> [Your objective]: From the entries below, copy each line in which the word "computer" occurs.

Stored records:
·····

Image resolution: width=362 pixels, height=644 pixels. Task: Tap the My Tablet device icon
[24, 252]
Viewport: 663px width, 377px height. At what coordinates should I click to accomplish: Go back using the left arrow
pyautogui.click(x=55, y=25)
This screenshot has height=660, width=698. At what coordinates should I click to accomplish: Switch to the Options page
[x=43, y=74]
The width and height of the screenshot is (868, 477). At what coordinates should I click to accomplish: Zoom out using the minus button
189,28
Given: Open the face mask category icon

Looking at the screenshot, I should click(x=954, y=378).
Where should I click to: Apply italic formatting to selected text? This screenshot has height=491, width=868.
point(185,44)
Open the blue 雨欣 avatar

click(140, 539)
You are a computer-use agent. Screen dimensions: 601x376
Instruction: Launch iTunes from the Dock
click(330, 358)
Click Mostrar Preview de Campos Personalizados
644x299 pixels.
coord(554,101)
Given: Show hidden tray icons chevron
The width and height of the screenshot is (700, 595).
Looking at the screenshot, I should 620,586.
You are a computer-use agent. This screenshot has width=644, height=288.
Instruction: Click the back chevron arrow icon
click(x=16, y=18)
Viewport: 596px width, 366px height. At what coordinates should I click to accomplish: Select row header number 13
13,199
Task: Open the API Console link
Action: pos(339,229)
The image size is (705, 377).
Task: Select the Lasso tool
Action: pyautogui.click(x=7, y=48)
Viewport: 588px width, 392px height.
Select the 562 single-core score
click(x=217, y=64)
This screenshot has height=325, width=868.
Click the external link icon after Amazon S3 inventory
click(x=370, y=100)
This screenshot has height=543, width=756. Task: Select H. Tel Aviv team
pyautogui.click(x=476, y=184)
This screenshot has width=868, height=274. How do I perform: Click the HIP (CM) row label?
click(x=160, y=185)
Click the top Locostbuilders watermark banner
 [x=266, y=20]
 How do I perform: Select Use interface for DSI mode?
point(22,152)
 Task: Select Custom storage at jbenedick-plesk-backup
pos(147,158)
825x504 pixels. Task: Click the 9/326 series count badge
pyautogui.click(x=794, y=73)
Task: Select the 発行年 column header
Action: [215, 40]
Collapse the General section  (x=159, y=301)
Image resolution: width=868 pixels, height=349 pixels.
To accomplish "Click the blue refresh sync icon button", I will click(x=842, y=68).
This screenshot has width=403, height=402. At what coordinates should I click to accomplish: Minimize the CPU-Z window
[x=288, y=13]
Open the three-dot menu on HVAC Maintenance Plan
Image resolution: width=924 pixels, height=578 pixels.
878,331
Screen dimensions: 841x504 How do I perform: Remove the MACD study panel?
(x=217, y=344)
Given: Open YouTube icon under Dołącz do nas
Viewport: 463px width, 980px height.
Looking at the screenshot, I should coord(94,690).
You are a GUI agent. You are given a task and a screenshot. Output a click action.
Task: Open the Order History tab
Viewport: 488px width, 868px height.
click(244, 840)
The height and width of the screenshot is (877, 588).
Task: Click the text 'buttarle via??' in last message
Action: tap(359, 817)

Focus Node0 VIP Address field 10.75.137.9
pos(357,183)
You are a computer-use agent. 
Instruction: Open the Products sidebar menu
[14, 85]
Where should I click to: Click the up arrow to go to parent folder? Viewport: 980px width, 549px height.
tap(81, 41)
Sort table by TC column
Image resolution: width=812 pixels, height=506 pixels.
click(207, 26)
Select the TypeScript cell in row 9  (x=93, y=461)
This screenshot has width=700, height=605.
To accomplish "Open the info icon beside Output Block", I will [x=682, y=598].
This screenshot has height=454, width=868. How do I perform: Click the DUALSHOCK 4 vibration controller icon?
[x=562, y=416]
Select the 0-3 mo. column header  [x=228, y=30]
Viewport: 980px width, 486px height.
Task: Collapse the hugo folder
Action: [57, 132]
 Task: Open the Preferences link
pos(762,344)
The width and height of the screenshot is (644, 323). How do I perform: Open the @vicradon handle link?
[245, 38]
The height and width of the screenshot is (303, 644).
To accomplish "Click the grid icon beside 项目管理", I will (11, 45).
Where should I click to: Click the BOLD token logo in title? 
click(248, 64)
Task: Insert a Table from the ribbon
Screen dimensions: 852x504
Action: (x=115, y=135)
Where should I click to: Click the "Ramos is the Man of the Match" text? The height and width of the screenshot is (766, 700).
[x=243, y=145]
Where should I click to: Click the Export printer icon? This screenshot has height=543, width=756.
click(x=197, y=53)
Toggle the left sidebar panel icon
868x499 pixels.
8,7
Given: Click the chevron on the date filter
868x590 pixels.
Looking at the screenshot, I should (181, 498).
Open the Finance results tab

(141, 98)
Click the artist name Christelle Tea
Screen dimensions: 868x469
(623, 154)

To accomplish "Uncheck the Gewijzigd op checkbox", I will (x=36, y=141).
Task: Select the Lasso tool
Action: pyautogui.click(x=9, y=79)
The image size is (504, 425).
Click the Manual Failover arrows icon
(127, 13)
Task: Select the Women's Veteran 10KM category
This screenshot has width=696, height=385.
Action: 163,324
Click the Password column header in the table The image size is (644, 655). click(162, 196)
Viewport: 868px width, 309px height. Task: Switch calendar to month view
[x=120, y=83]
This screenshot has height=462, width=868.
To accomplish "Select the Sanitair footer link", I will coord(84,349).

·····

> [Reply]:
You are a computer-use agent. Screen dimensions: 601x376
You are a computer-use agent. This screenshot has width=644, height=288.
You are a computer-use agent. 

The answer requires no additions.